That's my experience, the car doesn't provide any real heat until the engine warms up. I'd expect an electric heater to provide instant heat once you start up the car.


----------



## TDCruze (Sep 26, 2014)

gyrfalcon said:


> That's my experience, the car doesn't provide any real heat until the engine warms up. I'd expect an electric heater to provide instant heat once you start up the car.


It takes a LOT of power @ 14 volts to put out decent heat. The alternator can only put out so much. I am not sure how many watts our electric heaters are, but for example, 100 amps * 14 volts = 1400 watts. For comparison, most household space heaters are 1500 watts. We get enough heat from the electric element to take the edge off until the engine warms up. 

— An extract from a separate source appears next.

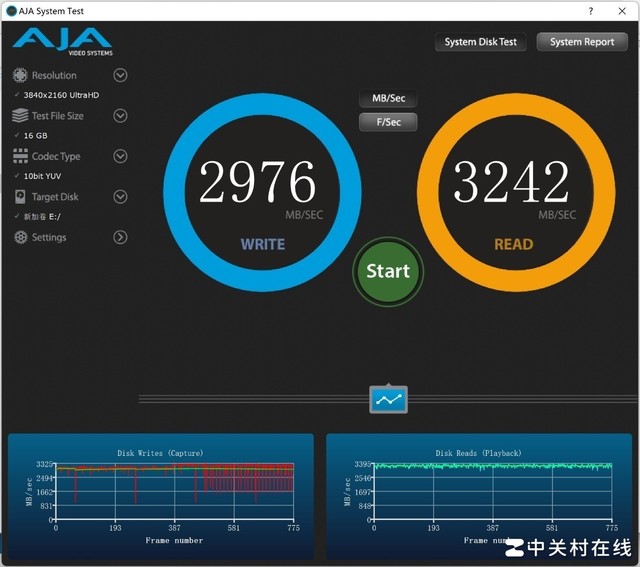Click the 3840x2160 UltraHD checkmark option
This screenshot has height=567, width=640.
click(x=61, y=94)
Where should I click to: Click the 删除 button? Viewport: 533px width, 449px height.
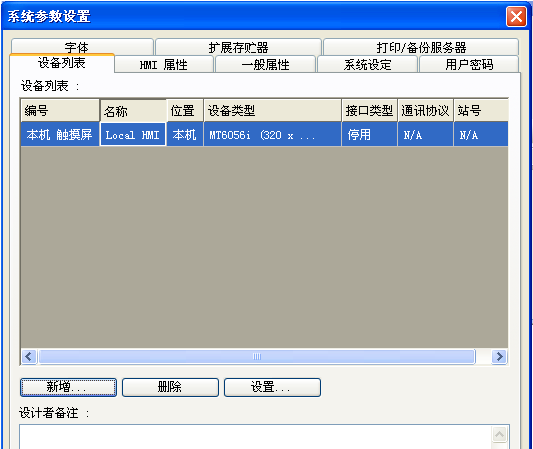tap(170, 387)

I find it works decent in conjunction with the heated seats and a fan setting of 4 on half floor half defrost mode. If it is not more than -10F outside the engine warms up in about 5 minutes of highway driving and puts out enough heat I find myself turning it down a few notches.


----------



## money_man (Feb 25, 2014)

I've been told it's 300w


Sent from the sexy electrician


----------



## TDCruze (Sep 26, 2014)

money_man said:


> I've been told it's 300w


I think I have heard that somewhere before as well. 
If so that is about 21 amps, plus the power needed to run the rest of the car.


----------



## money_man (Feb 25, 2014)

We have a 130a alt don't we?


Sent from the sexy electrician


----------



## TDCruze (Sep 26, 2014)

140 Amp alternator I believe.


----------



## money_man (Feb 25, 2014)

So no worries about the power being consumed 


Sent from the sexy electrician


----------



## gyrfalcon (Dec 27, 2013)

TDCruze said:


> I find it works decent in conjunction with the heated seats and a fan setting of 4 on half floor half defrost mode. If it is not more than -10F outside the engine warms up in about 5 minutes of highway driving and puts out enough heat I find myself turning it down a few notches.

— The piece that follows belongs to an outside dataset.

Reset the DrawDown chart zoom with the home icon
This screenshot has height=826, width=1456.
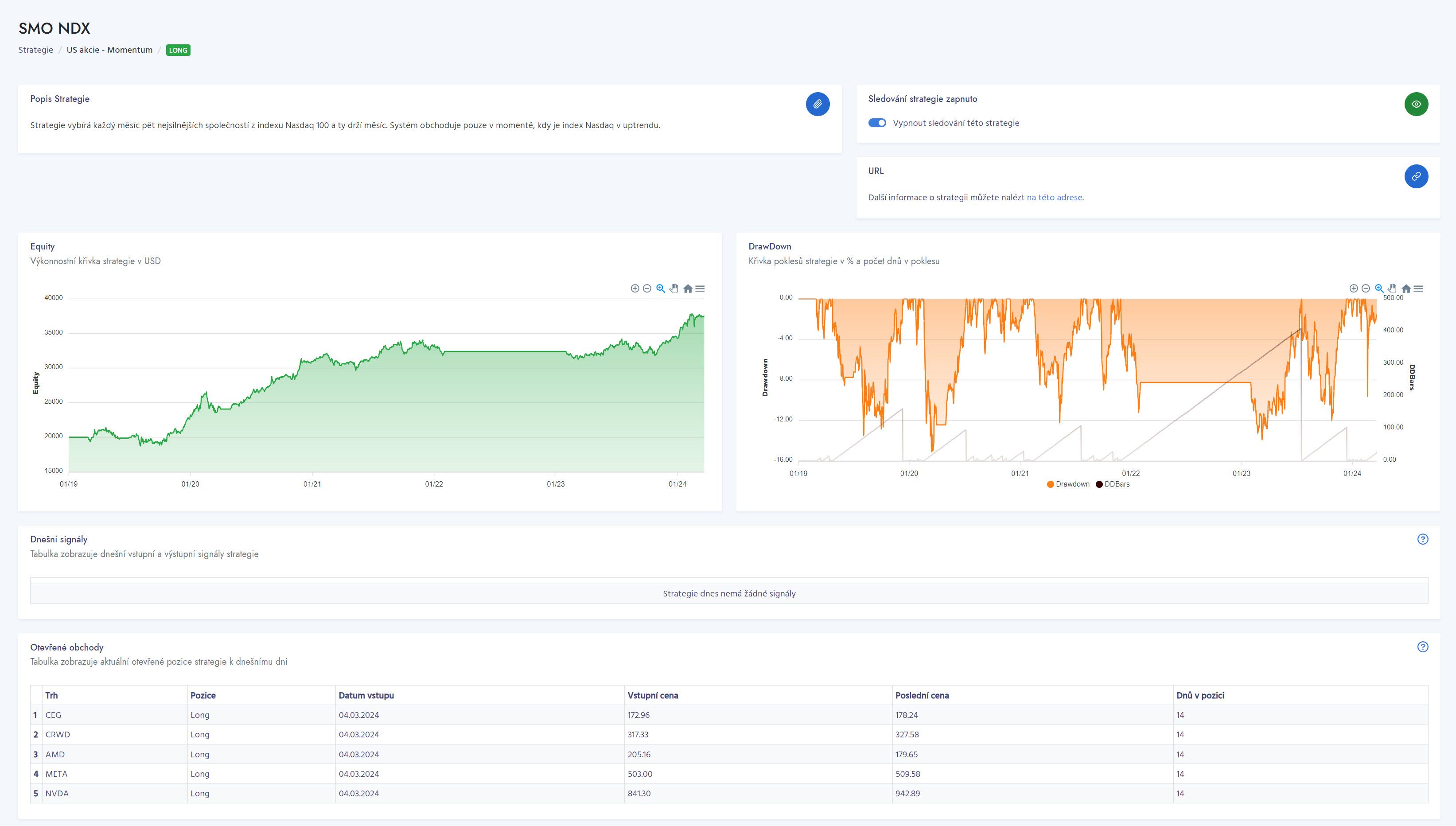1406,289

When it's -10F out it takes a lot longer than 5 minutes of freeway driving for my Cruze to heat up. I don't think the electric heater is doing anything much in my car if it's functioning.

The heated seats definitely work. I'm not impressed with the electric heat system since I can't even detect it's working.

I've thought about putting a large chunk of cardboard over the radiator since it seems like 30 miles before the heat does anything on the bitter cold days.


----------



## TDCruze (Sep 26, 2014)

gyrfalcon said:


> When it's -10F out it takes a lot longer than 5 minutes of freeway driving for my Cruze to heat up. I don't think the electric heater is doing anything much in my car if it's functioning.
> 
> The heated seats definitely work. I'm not impressed with the electric heat system since I can't even detect it's working.
> 
> I've thought about putting a large chunk of cardboard over the radiator since it seems like 30 miles before the heat does anything on the bitter cold days.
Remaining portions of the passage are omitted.